It is said that the Church is modelled on Tewkesbury Abbey, England. Its Norman style polished granite pillars, hewn from the quarries of Castlewellan, rise to support a vaulted ceiling and roof, and lead the eye towards the chancel and sanctuary. In 1868 further improvements were made. However, some fifty years after its grand opening; disaster struck!

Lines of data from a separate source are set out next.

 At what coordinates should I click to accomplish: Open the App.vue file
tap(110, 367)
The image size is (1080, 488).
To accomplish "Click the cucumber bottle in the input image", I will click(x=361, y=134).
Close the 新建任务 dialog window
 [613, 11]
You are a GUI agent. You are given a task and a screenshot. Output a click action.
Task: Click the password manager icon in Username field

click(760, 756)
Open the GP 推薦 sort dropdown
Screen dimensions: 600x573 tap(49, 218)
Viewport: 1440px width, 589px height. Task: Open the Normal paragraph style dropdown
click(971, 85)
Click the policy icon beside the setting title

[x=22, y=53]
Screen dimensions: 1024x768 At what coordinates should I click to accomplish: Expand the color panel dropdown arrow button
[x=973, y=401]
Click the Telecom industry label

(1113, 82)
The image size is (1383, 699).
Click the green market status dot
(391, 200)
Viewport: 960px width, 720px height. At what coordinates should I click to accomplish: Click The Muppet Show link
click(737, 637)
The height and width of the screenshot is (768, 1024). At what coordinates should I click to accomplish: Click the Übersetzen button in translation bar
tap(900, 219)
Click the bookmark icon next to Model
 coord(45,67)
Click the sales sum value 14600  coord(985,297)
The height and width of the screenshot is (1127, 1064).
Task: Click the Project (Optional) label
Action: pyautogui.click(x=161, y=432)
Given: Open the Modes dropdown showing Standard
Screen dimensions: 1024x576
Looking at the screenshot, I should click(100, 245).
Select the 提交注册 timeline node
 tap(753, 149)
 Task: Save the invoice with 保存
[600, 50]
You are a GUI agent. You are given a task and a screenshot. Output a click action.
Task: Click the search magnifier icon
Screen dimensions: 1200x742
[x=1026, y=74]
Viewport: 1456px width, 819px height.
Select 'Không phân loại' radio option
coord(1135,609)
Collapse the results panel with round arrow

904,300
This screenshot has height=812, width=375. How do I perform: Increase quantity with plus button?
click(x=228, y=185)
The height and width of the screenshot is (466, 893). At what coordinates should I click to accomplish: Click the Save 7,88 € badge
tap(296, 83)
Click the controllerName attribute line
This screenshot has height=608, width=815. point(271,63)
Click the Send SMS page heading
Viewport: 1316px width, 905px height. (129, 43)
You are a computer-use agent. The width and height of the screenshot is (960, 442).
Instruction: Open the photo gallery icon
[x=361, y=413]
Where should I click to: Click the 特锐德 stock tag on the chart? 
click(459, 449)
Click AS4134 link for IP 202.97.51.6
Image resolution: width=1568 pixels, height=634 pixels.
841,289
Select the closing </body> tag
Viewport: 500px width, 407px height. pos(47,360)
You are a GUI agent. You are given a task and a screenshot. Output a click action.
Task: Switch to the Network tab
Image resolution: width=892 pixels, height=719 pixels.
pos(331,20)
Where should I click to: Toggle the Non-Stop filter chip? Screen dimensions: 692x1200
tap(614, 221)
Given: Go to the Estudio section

Late one night in January 1889 the church's chimney set alight. The flames then spread to the whole church: the roof was destroyed, as was most of the interior. Only the stone pulpit and one window survived (see main page on St John's Church). This was an Early window, which had been located on the south aisle. During the period of around two and a half years while the church was closed, parishioners met in the Intermediate School (now known as the Church Hall) for worship. On the 10th October, 1891, Archbishop Knox came to St John's and conducted a service of re-hallowing. Improvements were also made. A 27 and a half hundred weight bell was installed, inscribed with the latin words: 'Gloria in excelsis Deo', along with the names of the clergy: the Rector, Rev. William Sparrow and his Assistant Curate, Rev. Samuel Fenton; and the Churchwardens: Mr Thomas Pattleton and Mr Henry Byrne. The Early window, however, was boarded upon, and only uncovered and re-installed in its present position some sixty years later.
As well as the continued generosity of the parishioners in maintaining the buildings, ministry and events of the parish, a number of donors have provided specific items for the interior of the church. The chalices and decanter were given by the Drapers Company at the opening of the church in 1832. These have distinctive lids (see photo, middle right) with solid silver lambs on their tops. The Cane stone font was given by the Robinson sisters in 1891 - the same year that the carved oak lectern was donated by Miss Mary Knox and Rev. Samuel Fenton. Two years later, on the 2nd April, the present organ was installed. Towards the end of the nineteenth century, the marble and mosaic reredos was built into the sanctuary; a gift from Miss Elizabeth Stewart in memory of her grandmother Mrs Gertrude Wright and her great aunts Anne, Gertrude, Mary and Barabara. Other donations include the oak reading desk and seat. This was given by the family of Sir W.F. Lennox-Conyngham and his wife Laura on the occasion of their Golden Wedding Anniversary in 1906.
In 1954 stained glass windows were installed in the sanctuary depicting Jesus' Ascension. These were given in memory of those who had died serving their country in the First and Second World Wars. Other plaques in church are dedicated to the memory of local people who were murdered during The Troubles. The names of the fallen are commemorated each year on Remembrance Sunday.
The burial grounds in Desertlyn and Lawford Street are now closed. Those around St John's were extended in 1854 and are in the process of being extended again with their consecration expected later this year.